**Directive:** Reproduce the article below about P.J. Tucker and the Phoenix Suns word for word, from its headline to its last sentence.

P.J. Tucker's emotion helps fuel Phoenix Suns' rise

Mark J. Rebilas/USA Today Sports

P.J. Tucker gutted his way to a career high in points while defending Kevin Durant in a critical victory over the Thunder. Where would the surprising Suns be without him?

PHOENIX -- A bit of white cloth stuck out of P.J. Tucker's left nostril as he sat on the ground, flailing and screaming. The plug was the result of a bloody nose 12 minutes earlier, when Tucker collided with Kevin Durant chasing after a loose ball. With less than 50 seconds left and Phoenix leading Oklahoma City by three, the Suns forward let out whatever was left inside him.

Step back to seconds earlier, when Durant took a handoff at the top of the key and drove straight to the hoop. Tucker had been there all night and was there again. As Durant spun to lose his fellow Texas Longhorn, Suns guard Eric Bledsoe swooped in for the steal and went the other way.

**Extracted data:**

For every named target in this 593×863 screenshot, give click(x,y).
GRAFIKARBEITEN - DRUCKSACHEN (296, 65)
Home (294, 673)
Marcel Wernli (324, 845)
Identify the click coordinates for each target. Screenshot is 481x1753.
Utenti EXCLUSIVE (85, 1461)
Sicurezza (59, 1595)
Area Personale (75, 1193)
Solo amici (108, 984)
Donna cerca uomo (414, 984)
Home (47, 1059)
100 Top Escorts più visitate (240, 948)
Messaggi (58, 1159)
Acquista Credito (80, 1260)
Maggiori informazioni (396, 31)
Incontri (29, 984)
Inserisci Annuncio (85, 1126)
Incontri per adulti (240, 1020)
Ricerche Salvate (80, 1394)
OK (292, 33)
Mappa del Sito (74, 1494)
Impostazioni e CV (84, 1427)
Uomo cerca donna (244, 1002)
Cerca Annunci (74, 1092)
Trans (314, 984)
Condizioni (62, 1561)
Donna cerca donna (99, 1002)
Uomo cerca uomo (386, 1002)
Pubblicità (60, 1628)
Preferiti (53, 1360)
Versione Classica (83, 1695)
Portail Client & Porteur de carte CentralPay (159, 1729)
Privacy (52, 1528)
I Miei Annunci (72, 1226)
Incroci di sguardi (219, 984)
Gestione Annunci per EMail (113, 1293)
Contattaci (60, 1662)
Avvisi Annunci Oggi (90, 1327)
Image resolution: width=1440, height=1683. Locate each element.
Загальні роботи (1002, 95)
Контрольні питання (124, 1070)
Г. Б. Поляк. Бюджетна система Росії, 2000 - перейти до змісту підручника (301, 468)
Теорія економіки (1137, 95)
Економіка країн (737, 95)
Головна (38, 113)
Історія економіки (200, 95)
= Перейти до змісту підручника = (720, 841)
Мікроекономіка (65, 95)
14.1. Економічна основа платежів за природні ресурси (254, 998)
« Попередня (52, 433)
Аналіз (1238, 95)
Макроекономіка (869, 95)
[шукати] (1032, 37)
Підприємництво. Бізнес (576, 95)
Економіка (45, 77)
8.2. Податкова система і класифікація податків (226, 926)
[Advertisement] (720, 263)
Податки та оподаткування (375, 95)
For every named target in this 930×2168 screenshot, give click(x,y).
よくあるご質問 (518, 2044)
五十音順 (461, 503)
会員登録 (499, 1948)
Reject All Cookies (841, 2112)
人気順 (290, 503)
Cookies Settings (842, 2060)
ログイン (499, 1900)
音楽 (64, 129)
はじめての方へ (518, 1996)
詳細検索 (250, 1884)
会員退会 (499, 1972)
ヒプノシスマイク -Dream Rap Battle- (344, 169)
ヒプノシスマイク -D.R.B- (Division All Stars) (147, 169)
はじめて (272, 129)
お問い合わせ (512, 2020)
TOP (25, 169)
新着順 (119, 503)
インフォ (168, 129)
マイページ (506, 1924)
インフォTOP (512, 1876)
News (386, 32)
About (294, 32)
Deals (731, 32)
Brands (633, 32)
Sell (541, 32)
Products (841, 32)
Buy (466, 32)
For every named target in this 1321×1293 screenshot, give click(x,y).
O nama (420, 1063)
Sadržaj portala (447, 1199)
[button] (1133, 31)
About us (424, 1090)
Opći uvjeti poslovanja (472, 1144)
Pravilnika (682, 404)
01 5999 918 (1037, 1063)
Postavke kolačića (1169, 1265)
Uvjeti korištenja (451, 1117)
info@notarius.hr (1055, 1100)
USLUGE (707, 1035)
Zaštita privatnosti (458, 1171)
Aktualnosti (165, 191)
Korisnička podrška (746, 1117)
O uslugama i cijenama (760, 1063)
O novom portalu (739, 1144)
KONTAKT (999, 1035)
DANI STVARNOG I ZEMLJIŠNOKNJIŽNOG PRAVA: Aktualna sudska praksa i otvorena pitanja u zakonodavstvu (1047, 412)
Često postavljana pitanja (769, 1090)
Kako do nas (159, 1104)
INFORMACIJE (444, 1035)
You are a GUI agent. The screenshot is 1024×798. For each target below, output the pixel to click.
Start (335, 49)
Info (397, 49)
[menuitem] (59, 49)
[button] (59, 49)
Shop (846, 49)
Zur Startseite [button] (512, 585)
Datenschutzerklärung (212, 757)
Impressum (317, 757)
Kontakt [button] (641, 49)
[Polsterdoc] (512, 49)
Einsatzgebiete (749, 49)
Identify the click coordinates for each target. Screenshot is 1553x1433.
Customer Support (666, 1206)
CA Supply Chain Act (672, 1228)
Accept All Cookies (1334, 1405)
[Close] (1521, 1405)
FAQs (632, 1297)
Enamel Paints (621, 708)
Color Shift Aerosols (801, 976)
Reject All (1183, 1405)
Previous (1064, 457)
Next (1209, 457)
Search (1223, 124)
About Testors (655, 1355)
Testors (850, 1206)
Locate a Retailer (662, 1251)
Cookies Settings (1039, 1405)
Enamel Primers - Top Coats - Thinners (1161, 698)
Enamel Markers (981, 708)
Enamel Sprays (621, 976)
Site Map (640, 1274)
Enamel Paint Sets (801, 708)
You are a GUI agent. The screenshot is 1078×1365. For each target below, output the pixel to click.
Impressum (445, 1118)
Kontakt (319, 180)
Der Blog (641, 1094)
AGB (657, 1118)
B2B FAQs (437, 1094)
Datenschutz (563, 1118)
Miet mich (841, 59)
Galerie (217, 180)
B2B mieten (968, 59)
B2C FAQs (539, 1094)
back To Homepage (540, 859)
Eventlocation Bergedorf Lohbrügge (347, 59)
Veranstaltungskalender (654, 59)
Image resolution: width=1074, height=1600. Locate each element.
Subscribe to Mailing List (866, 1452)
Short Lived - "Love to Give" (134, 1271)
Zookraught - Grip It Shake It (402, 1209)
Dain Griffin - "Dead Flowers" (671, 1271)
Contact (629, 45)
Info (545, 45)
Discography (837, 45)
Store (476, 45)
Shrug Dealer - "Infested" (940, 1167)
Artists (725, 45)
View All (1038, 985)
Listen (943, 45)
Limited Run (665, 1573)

**Task output:**
P.J. Tucker's emotion helps fuel Phoenix Suns' rise

Mark J. Rebilas/USA Today Sports

P.J. Tucker gutted his way to a career high in points while defending Kevin Durant in a critical victory over the Thunder. Where would the surprising Suns be without him?

PHOENIX -- A bit of white cloth stuck out of P.J. Tucker's left nostril as he sat on the ground, flailing and screaming. The plug was the result of a bloody nose 12 minutes earlier, when Tucker collided with Kevin Durant chasing after a loose ball. With less than 50 seconds left and Phoenix leading Oklahoma City by three, the Suns forward let out whatever was left inside him.

Step back to seconds earlier, when Durant took a handoff at the top of the key and drove straight to the hoop. Tucker had been there all night and was there again. As Durant spun to lose his fellow Texas Longhorn, Suns guard Eric Bledsoe swooped in for the steal and went the other way.